__What you are asked to do__.
Would you return the material below exactly, with no line left out?

__Provided records__.
=== Section Start ===

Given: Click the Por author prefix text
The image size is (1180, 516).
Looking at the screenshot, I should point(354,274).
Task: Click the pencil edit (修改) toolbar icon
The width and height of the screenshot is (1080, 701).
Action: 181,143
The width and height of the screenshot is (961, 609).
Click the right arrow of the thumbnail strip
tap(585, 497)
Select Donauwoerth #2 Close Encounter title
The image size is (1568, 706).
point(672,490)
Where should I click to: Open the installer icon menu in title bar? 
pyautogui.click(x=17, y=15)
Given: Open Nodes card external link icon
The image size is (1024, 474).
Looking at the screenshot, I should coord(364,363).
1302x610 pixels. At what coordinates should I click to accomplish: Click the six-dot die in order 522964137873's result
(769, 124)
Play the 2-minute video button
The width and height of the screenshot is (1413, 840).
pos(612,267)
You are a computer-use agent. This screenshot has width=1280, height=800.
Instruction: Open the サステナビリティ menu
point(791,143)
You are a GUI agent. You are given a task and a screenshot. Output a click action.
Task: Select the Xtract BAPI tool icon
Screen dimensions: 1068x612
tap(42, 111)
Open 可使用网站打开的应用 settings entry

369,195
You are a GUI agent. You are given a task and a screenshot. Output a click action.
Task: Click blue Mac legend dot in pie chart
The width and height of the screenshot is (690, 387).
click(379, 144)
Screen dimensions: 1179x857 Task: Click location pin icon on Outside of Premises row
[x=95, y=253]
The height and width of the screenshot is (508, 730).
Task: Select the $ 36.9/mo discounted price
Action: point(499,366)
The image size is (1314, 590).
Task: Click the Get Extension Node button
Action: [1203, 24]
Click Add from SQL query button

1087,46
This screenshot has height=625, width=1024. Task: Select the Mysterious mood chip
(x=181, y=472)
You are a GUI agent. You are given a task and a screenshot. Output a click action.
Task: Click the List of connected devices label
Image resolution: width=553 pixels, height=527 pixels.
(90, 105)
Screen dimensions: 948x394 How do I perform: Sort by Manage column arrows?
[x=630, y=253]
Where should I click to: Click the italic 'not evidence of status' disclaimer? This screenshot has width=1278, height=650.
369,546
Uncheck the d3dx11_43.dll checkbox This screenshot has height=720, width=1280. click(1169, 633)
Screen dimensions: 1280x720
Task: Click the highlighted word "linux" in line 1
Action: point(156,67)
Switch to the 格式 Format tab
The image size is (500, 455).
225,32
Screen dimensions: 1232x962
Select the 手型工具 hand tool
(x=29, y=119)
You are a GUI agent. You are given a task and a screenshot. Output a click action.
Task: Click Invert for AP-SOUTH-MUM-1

=== Section End ===

__Written response__.
Given: Click the Por author prefix text
The image size is (1180, 516).
Looking at the screenshot, I should point(354,274).
Task: Click the pencil edit (修改) toolbar icon
The width and height of the screenshot is (1080, 701).
Action: 181,143
The width and height of the screenshot is (961, 609).
Click the right arrow of the thumbnail strip
tap(585, 497)
Select Donauwoerth #2 Close Encounter title
The image size is (1568, 706).
point(672,490)
Where should I click to: Open the installer icon menu in title bar? 
pyautogui.click(x=17, y=15)
Given: Open Nodes card external link icon
The image size is (1024, 474).
Looking at the screenshot, I should coord(364,363).
1302x610 pixels. At what coordinates should I click to accomplish: Click the six-dot die in order 522964137873's result
(769, 124)
Play the 2-minute video button
The width and height of the screenshot is (1413, 840).
pos(612,267)
You are a computer-use agent. This screenshot has width=1280, height=800.
Instruction: Open the サステナビリティ menu
point(791,143)
You are a GUI agent. You are given a task and a screenshot. Output a click action.
Task: Select the Xtract BAPI tool icon
Screen dimensions: 1068x612
tap(42, 111)
Open 可使用网站打开的应用 settings entry

369,195
You are a GUI agent. You are given a task and a screenshot. Output a click action.
Task: Click blue Mac legend dot in pie chart
The width and height of the screenshot is (690, 387).
click(379, 144)
Screen dimensions: 1179x857 Task: Click location pin icon on Outside of Premises row
[x=95, y=253]
The height and width of the screenshot is (508, 730).
Task: Select the $ 36.9/mo discounted price
Action: point(499,366)
The image size is (1314, 590).
Task: Click the Get Extension Node button
Action: [1203, 24]
Click Add from SQL query button

1087,46
This screenshot has height=625, width=1024. Task: Select the Mysterious mood chip
(x=181, y=472)
You are a GUI agent. You are given a task and a screenshot. Output a click action.
Task: Click the List of connected devices label
Image resolution: width=553 pixels, height=527 pixels.
(90, 105)
Screen dimensions: 948x394 How do I perform: Sort by Manage column arrows?
[x=630, y=253]
Where should I click to: Click the italic 'not evidence of status' disclaimer? This screenshot has width=1278, height=650.
369,546
Uncheck the d3dx11_43.dll checkbox This screenshot has height=720, width=1280. click(1169, 633)
Screen dimensions: 1280x720
Task: Click the highlighted word "linux" in line 1
Action: point(156,67)
Switch to the 格式 Format tab
The image size is (500, 455).
225,32
Screen dimensions: 1232x962
Select the 手型工具 hand tool
(x=29, y=119)
You are a GUI agent. You are given a task and a screenshot. Output a click action.
Task: Click Invert for AP-SOUTH-MUM-1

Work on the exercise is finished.